Par David Luke et Phil Rourke [1]
L’arrivée du Président élu, Donald Trump, a pertubé la stratégie commerciale du gouvernement libéral. Le récent remaniement du Cabinet et le regard maintenant sur les États-Unis, partenaire commercial le plus important du Canada, ont confirmé la nécessité d’un nouveau départ.
La première victime du changement de stratégie est probablement le « programme progressif du commerce » du gouvernement, particulièrement en ce qui concerne les pays en développement. Le nouveau Ministre du commerce, François-Philippe Champagne, considère que l’Afrique est la meilleure raison de maintenir ce programme sur sa liste de priorités.
Le PIB du continent dépasse maintenant la barre des 3 mille milliards de dollars américains.

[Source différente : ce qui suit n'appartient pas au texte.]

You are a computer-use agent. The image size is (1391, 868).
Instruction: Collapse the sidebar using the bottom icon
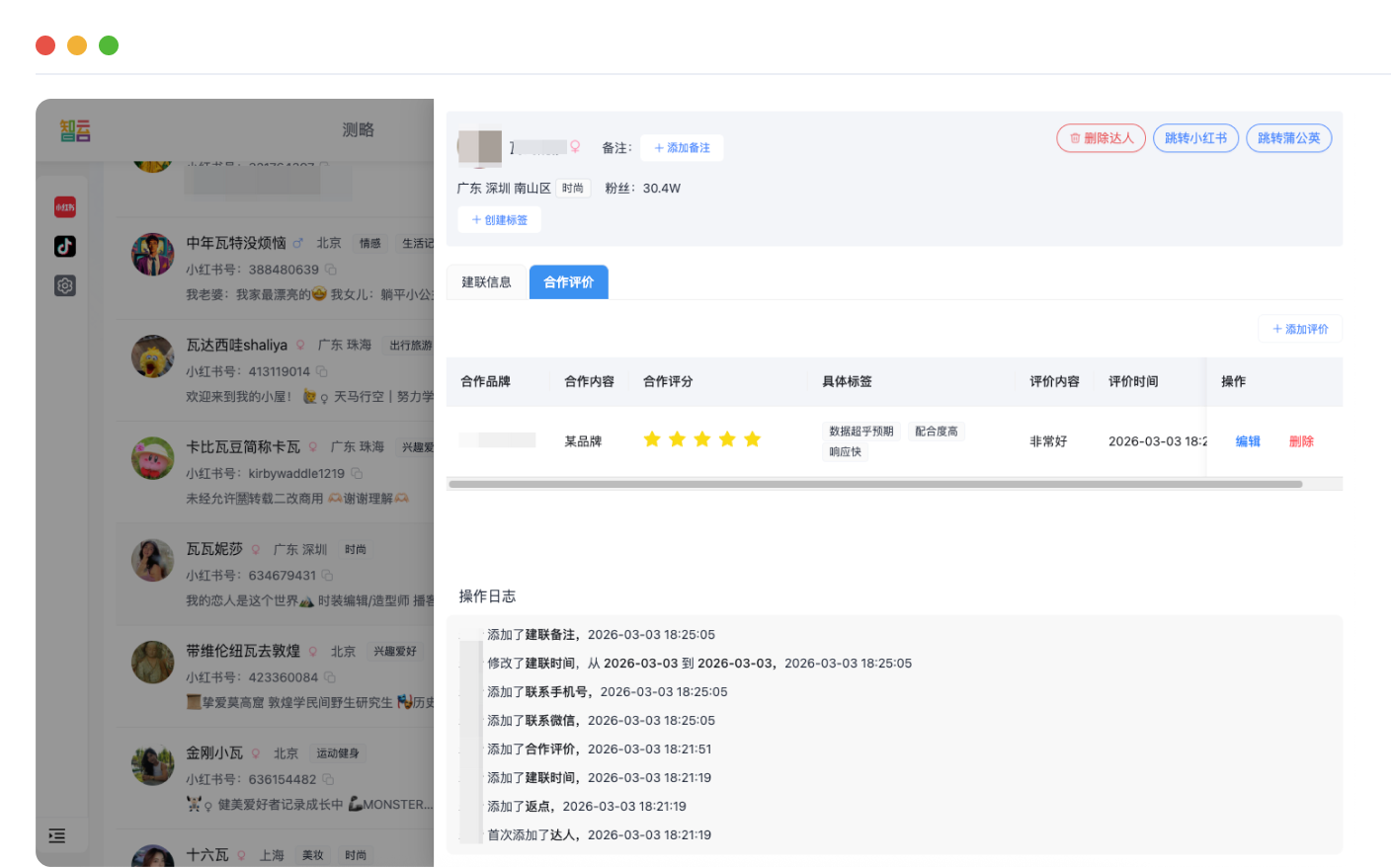(x=57, y=836)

Sa population atteint le milliard et devrait dépasser les deux milliards dans les 30 prochaines années. À ce moment-là, la population de l’Afrique dépassera celles de la Chine et de l’Inde combinées.
La classe moyenne en Afrique représente maintenant près d’un tiers de la population actuelle du continent et elle grandit. Selon un récent rapport McKinsey, la forte consommation des ménages en Afrique et les dépenses des entreprises offriront aux entreprises des opportunités de 5,6 mille milliards de dollars en 2025.

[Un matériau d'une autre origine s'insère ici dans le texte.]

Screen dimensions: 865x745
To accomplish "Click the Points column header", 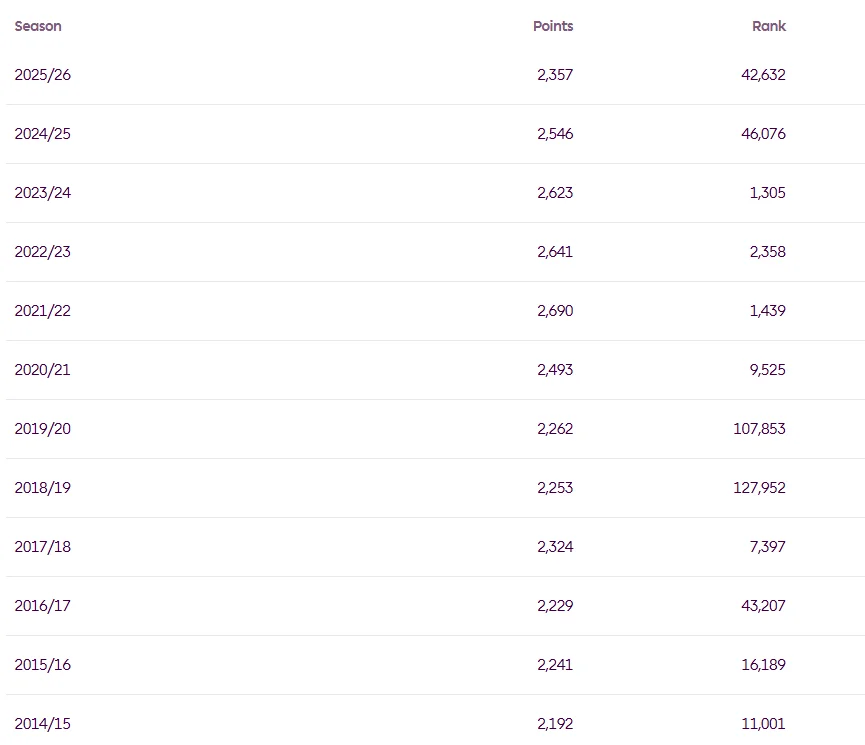I will click(553, 26).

Les pays africains prennent des mesures positives pour un meilleur développement industriel et un changement structurel. Le commerce est essentiel à cet effort. Le commerce intra-africain est déjà nettement plus diversifié que le commerce continental avec le reste du monde, selon des recherches menées par le Centre africain pour la politique commerciale de la Commission économique pour l’Afrique.

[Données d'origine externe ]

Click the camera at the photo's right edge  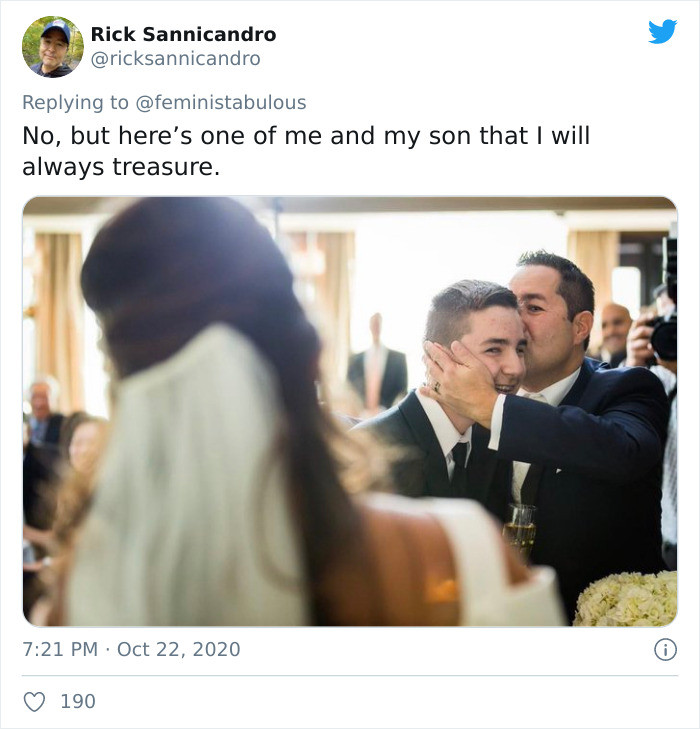(663, 335)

La pauvreté reste le principal défi de l’Afrique. L’Objectif du Millénaire pour le développement qui consiste à réduire de moitié la pauvreté a été atteint pour toutes les régions en développement, à l’exception du continent africain. Le Groupe de la Banque mondiale estime que même si la part des Africains vivant dans l’extrême pauvreté a diminué, passant de 57 pour cent en 1990 à 43 pour cent en 2012, le nombre, lui, a augmenté de plus de 100 millions. Le Groupe prévoit également que l’extrême pauvreté se concentrera de plus en plus en Afrique.
L’accent sur les marchés traditionnels de biens et services canadiens n’est pas une stratégie efficace à long terme. La croissance économique dans les pays développés s’est pratiquement stabilisée. Cela semble être la nouvelle routine. L’avenir économique du Canada se trouve dans les pays en développement.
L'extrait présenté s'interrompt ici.